まだ導入ほやほやでCIでの活用など検討中というステータスですが、もっと社内でも育てていければと思ってます。
コメントを普段より気持ち多めに書く
レガシーシステムの場合、そもそもの仕様が複雑なだけでなく、言語のバージョンが古くて今は推奨されない書き方があったりと、新しい人が入ってきて読む際につまづくハードルが多数あります。
コードリーディングをしたり周辺の実装を触った際には、冗長なくらいコメントを書いて良いと考えています。
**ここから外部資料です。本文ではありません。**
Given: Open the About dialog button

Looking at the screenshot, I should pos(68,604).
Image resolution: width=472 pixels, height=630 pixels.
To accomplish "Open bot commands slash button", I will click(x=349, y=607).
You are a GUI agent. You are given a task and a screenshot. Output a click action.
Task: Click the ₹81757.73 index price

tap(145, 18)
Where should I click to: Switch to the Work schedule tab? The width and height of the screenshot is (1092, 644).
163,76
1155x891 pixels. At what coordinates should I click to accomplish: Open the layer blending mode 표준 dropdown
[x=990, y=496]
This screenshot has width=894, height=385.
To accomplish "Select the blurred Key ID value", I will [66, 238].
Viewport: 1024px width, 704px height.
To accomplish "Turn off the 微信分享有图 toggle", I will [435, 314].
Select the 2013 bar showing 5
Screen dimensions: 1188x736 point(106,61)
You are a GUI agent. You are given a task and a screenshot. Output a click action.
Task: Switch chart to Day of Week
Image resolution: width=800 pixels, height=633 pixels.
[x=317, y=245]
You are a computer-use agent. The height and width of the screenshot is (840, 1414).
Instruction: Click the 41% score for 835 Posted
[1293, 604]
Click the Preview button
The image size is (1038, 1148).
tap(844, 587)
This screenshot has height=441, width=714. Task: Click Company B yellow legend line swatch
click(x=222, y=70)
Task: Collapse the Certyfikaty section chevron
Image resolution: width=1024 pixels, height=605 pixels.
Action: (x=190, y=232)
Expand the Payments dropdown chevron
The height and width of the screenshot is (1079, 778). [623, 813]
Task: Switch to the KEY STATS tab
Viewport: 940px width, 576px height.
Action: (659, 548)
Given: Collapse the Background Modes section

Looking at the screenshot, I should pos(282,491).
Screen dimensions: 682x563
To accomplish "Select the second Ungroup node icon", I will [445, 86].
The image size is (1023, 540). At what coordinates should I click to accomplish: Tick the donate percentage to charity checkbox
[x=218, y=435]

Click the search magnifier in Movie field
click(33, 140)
マシマシでいきましょう。
// 今のバージョンではこの書き方は推奨されない
// 既存実装にならっているが、本来はXXのパターンで実装するのが望ましそう
// このメソッド内でXXが呼ばれ、最終的にYYが実行される
などなど、コメントを意識的に書き足すと良いでしょう。コードの動きは変えずとも立派な改善です。
ストック型の知識管理を意識する
レガシーシステムに携わるとSlackのようなチャットツールで仕様を確認したり、運用対応の流れを確認したりするといったことは日常茶飯事かと思います。
一方でこれらの情報はフロー型であり、膨大なチャットの流れで埋もれてしまいます。そこで、slackでのやり取りを別のナレッジベース(弊社だとConfluenceなど)に貯めるようにしましょう。簡単な概要と、当時の議論のリンクだけでも、将来役に立つ可能性があります。
一方でチャットツール内での検索機能も活用しつつ、
- slackなりGitHubのコメントなり、口頭での会話内容はテキストに残すこと
- ストック型のナレッジベースにも貯めること
を意識しましょう。レガシーシステム問わず、リモートワーク全盛のこの時代で重要な活動です。
まとめ
レガシーシステムに立ち向かう際に意識していることを書いてみました。システムを作る以上、それが価値を出し続けられるように運用、保守することは重要ですね。
イチローも
ちいさいことを重ねることが、とんでもないところへ行くただひとつの道
と言っていました。いきなりすべてを変えることはできないので、チームで前向きなマインドセットを持ち、優先順位とバランスを考えながらコツコツと改善を進めていきましょう!